- How to complete this task
Filter the material below so that only lines containing "height" remain.

- Data supplied
━━━━━━━━━━━━━━━━━━━━━━━━━━━━━━

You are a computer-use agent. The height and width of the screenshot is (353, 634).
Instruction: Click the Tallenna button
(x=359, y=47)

━━━━━━━━━━━━━━━━━━━━━━━━━━━━━━

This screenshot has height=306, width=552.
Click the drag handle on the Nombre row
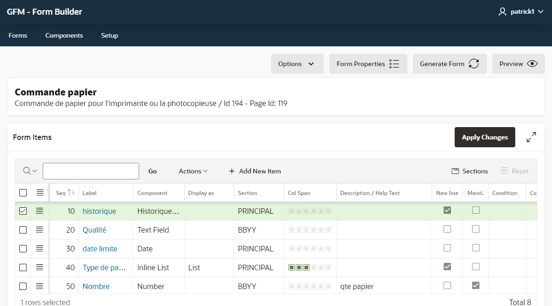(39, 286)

━━━━━━━━━━━━━━━━━━━━━━━━━━━━━━

- Reply
You are a computer-use agent. The height and width of the screenshot is (353, 634).
This screenshot has height=306, width=552.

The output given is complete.